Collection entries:
:::

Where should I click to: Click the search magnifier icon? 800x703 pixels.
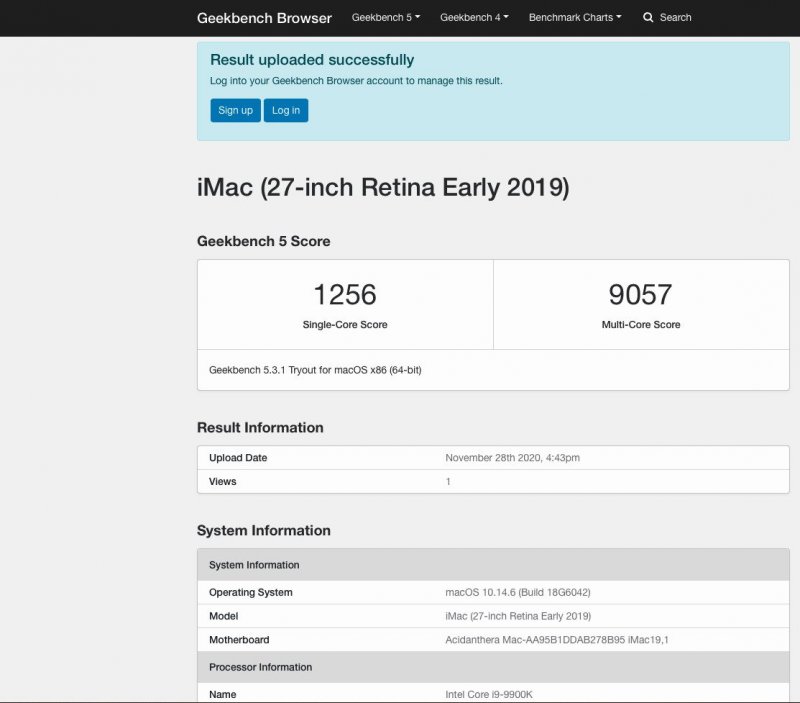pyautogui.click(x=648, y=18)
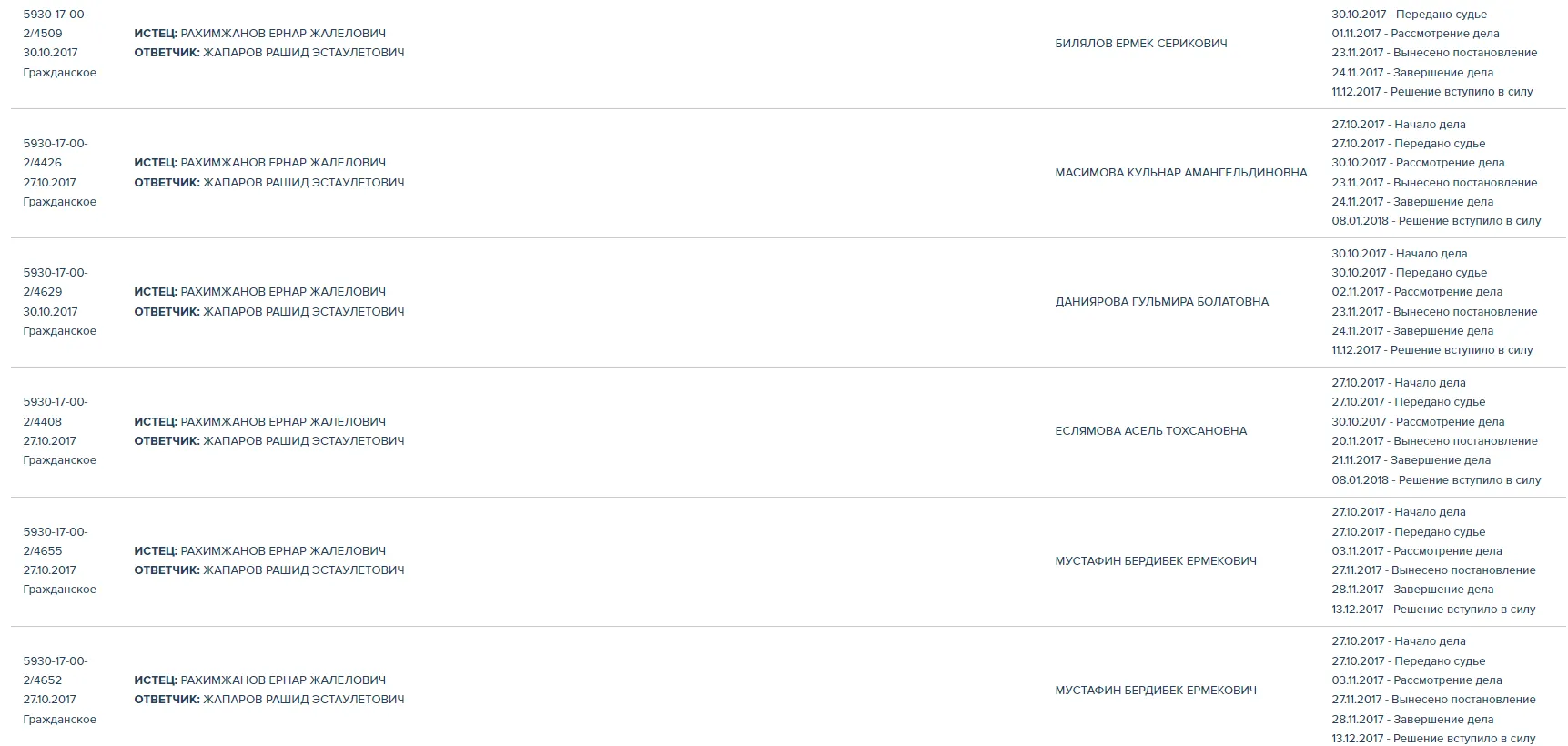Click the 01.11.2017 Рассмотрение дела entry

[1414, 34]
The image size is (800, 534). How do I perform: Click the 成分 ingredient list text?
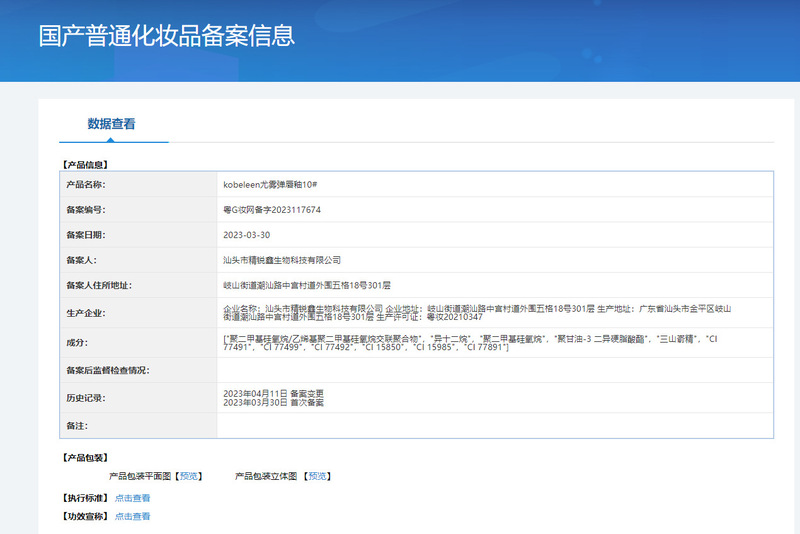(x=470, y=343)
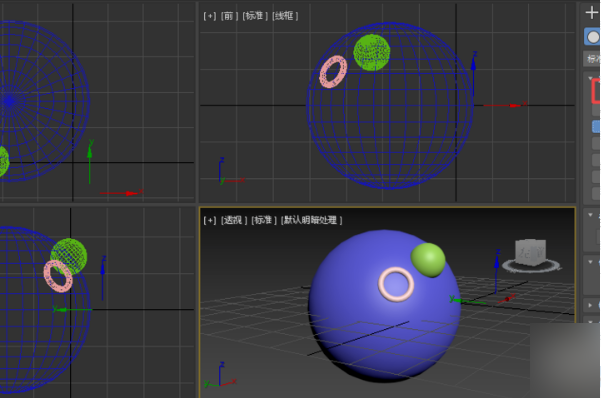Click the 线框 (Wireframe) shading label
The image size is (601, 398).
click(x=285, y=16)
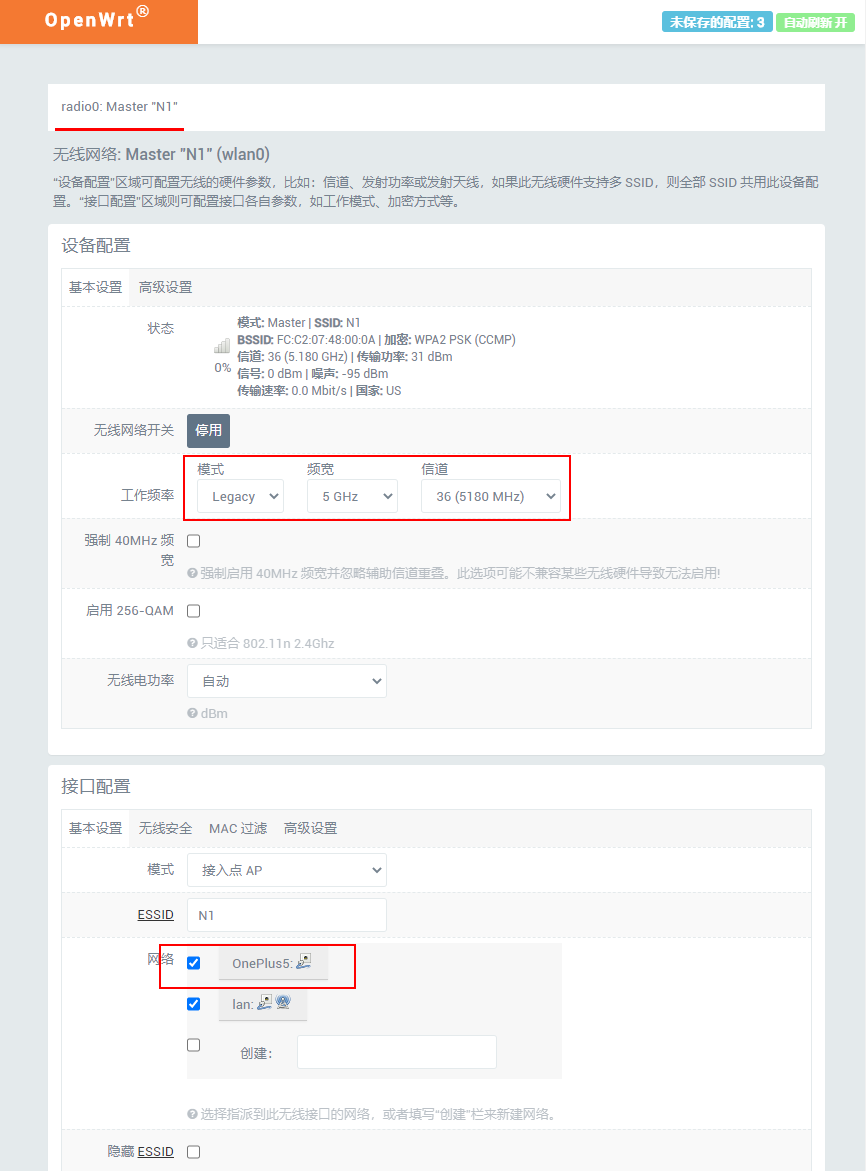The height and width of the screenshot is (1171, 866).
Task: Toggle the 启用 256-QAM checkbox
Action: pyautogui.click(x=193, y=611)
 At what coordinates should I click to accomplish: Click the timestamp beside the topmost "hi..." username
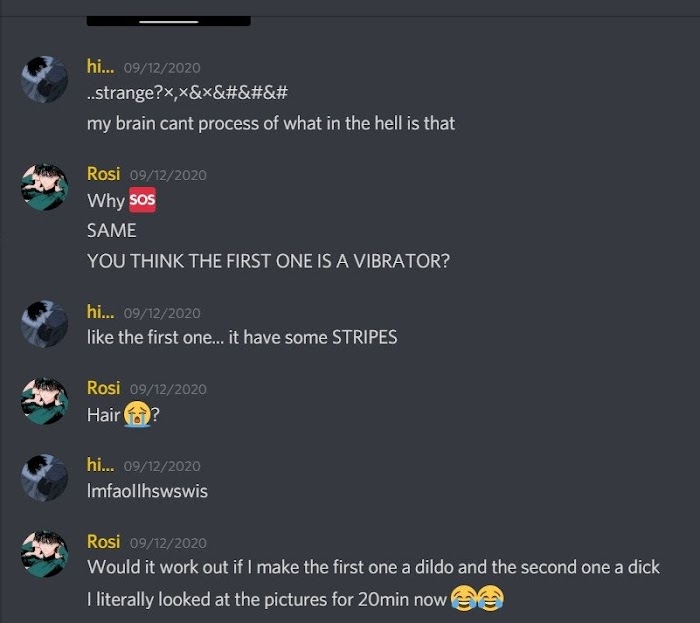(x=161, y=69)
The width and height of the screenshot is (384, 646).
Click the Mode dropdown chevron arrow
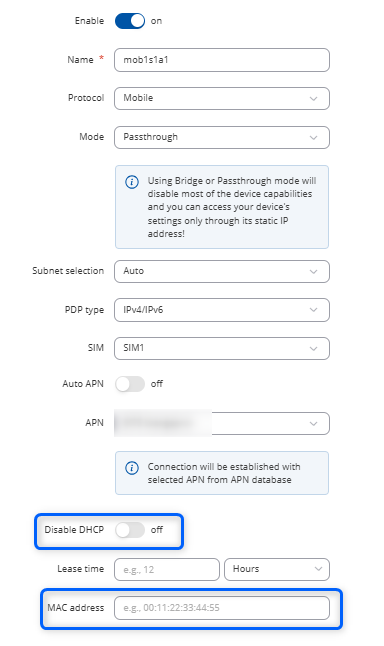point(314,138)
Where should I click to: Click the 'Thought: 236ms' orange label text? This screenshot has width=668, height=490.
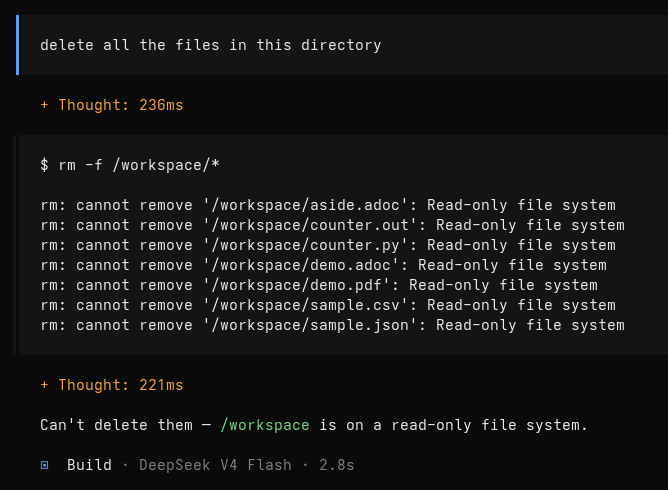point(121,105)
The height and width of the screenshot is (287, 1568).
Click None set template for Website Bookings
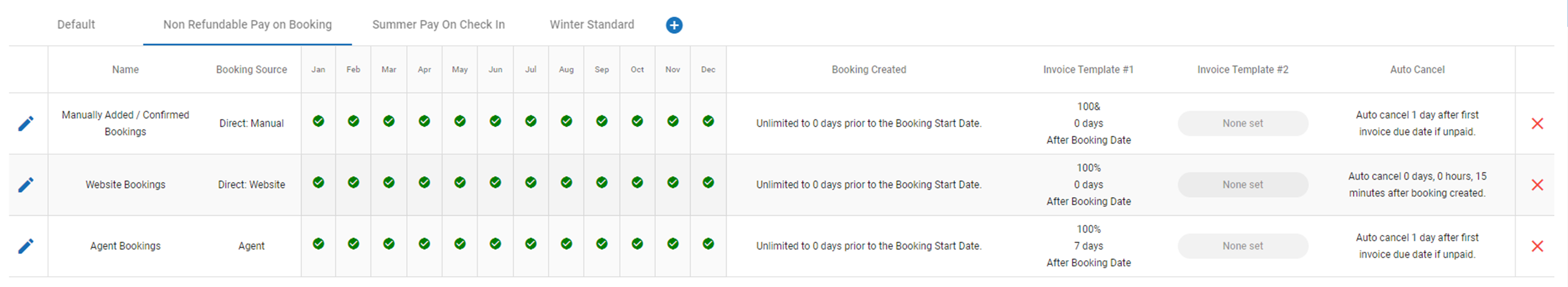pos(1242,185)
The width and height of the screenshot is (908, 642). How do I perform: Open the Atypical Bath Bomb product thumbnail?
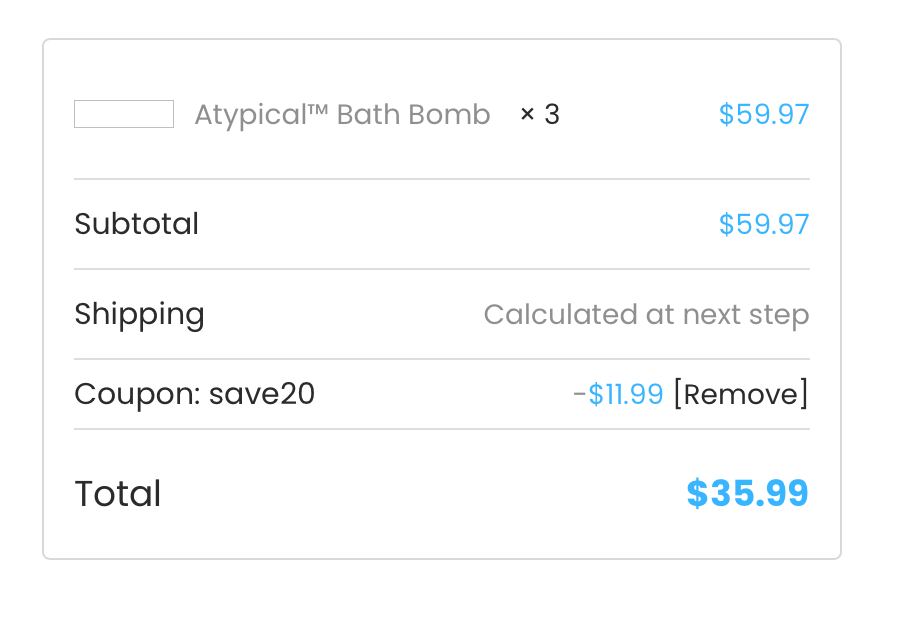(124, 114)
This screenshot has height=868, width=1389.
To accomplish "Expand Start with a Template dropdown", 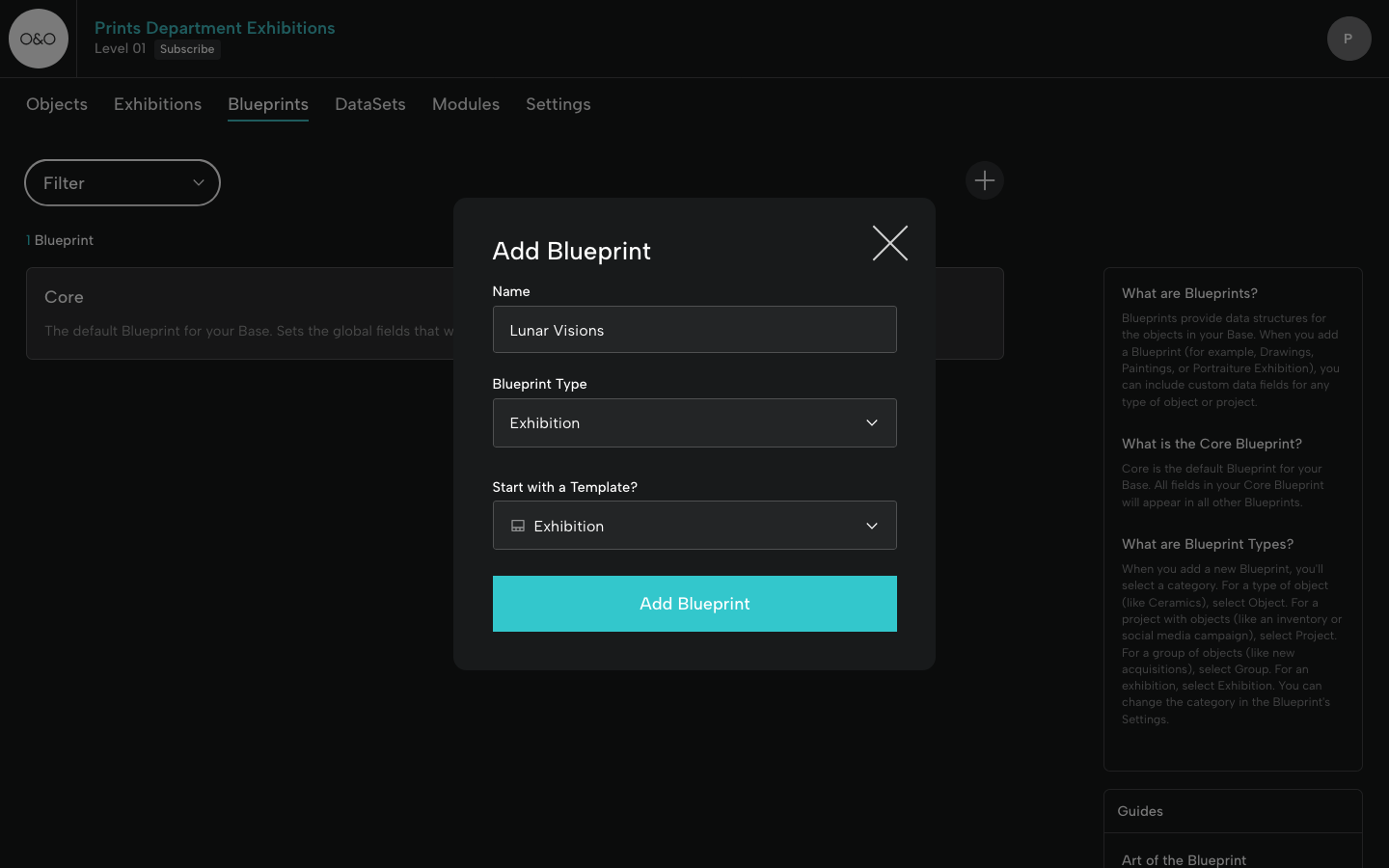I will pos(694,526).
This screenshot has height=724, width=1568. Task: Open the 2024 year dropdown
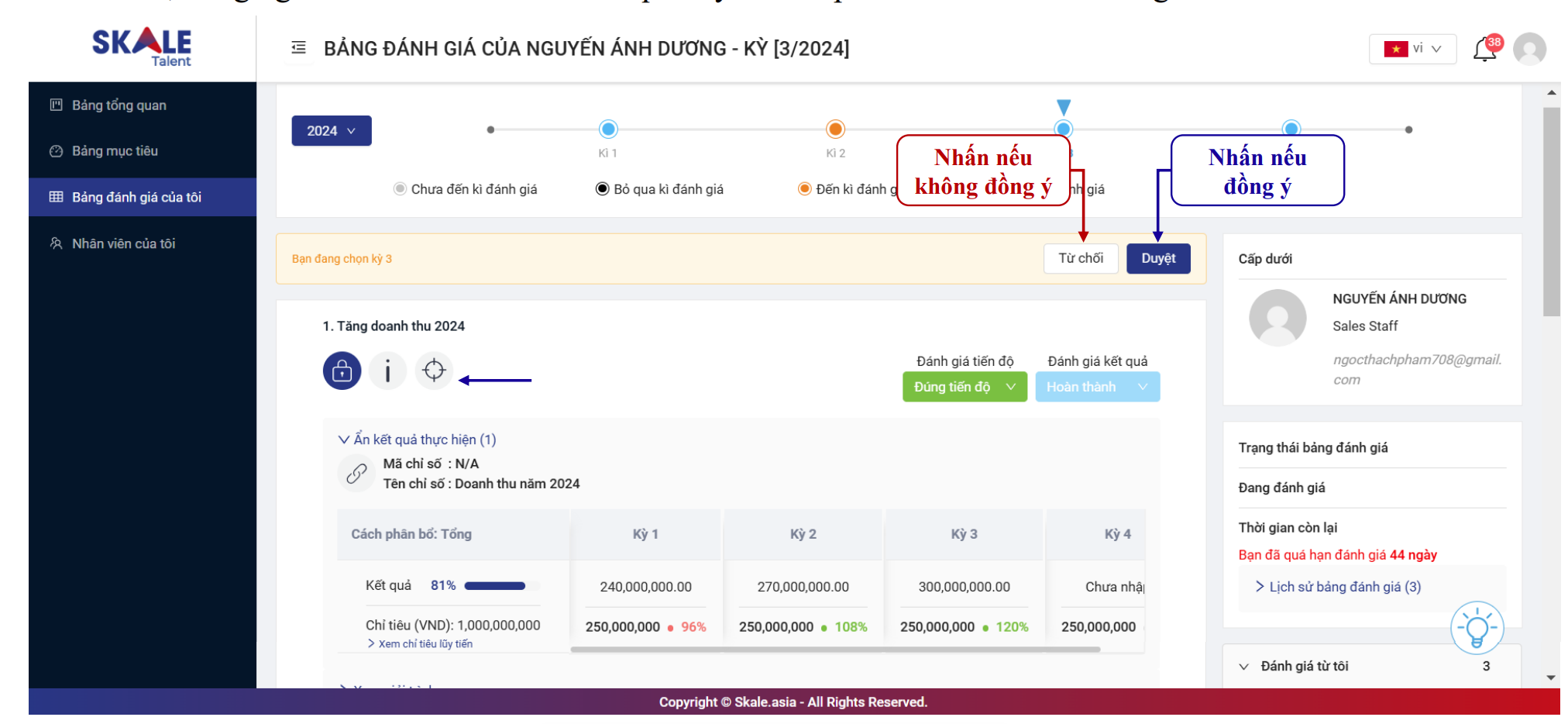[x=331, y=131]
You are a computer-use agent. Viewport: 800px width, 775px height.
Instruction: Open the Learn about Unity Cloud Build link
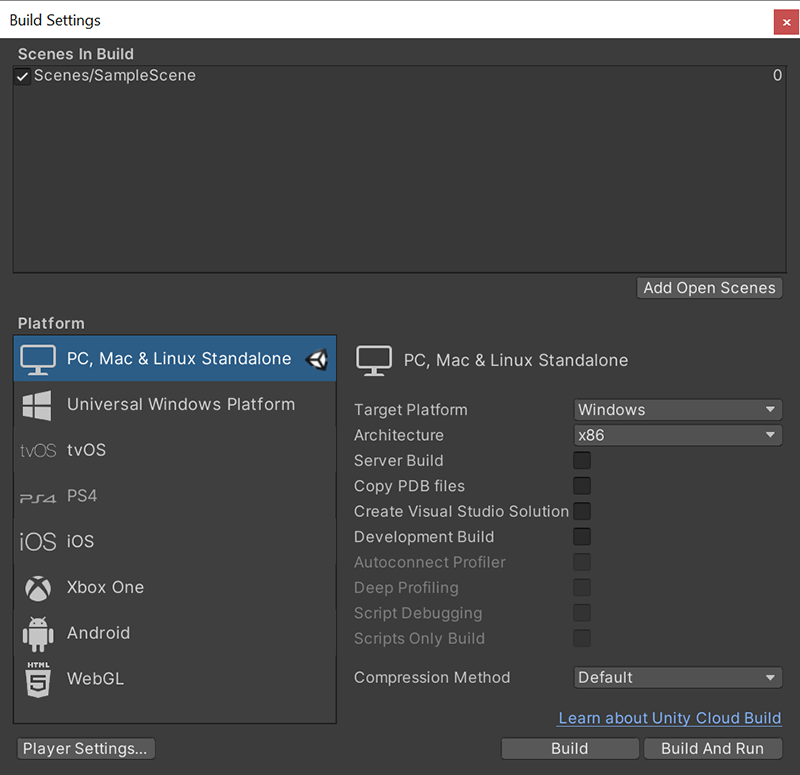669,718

:::

Reproduce the listing lines verbatim, starting with the line containing "The width and height of the screenshot is (384, 646)." and continuing through the line containing "pos(1242,185)". Omit the pictures from your output.

THE RESPONSE
The width and height of the screenshot is (384, 646).
Click the Mode dropdown chevron arrow
point(314,138)
Where should I click to: Click the 'Thought: 236ms' orange label text? This screenshot has width=668, height=490.
point(121,105)
The height and width of the screenshot is (287, 1568).
Click None set template for Website Bookings
pos(1242,185)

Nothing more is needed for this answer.